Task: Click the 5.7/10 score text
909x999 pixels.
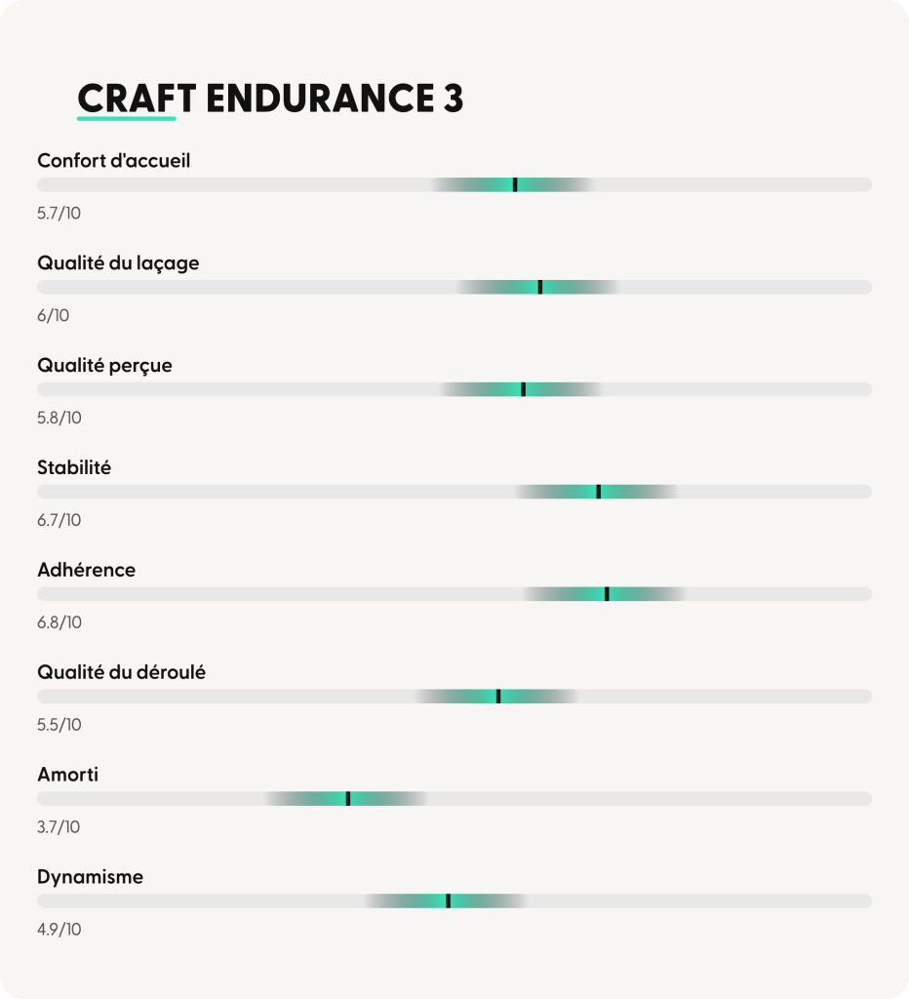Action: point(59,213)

§ §

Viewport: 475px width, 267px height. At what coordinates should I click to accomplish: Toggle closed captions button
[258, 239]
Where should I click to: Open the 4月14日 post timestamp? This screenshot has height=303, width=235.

§ §

* **Task prompt**:
Within the listing above, give again exactly every line from the line with "Viewport: 475px width, 267px" through the line with "Where should I", both included, and no other line.

* **Response**:
Viewport: 475px width, 267px height. At what coordinates should I click to accomplish: Toggle closed captions button
[258, 239]
Where should I click to: Open the 4月14日 post timestamp? This screenshot has height=303, width=235.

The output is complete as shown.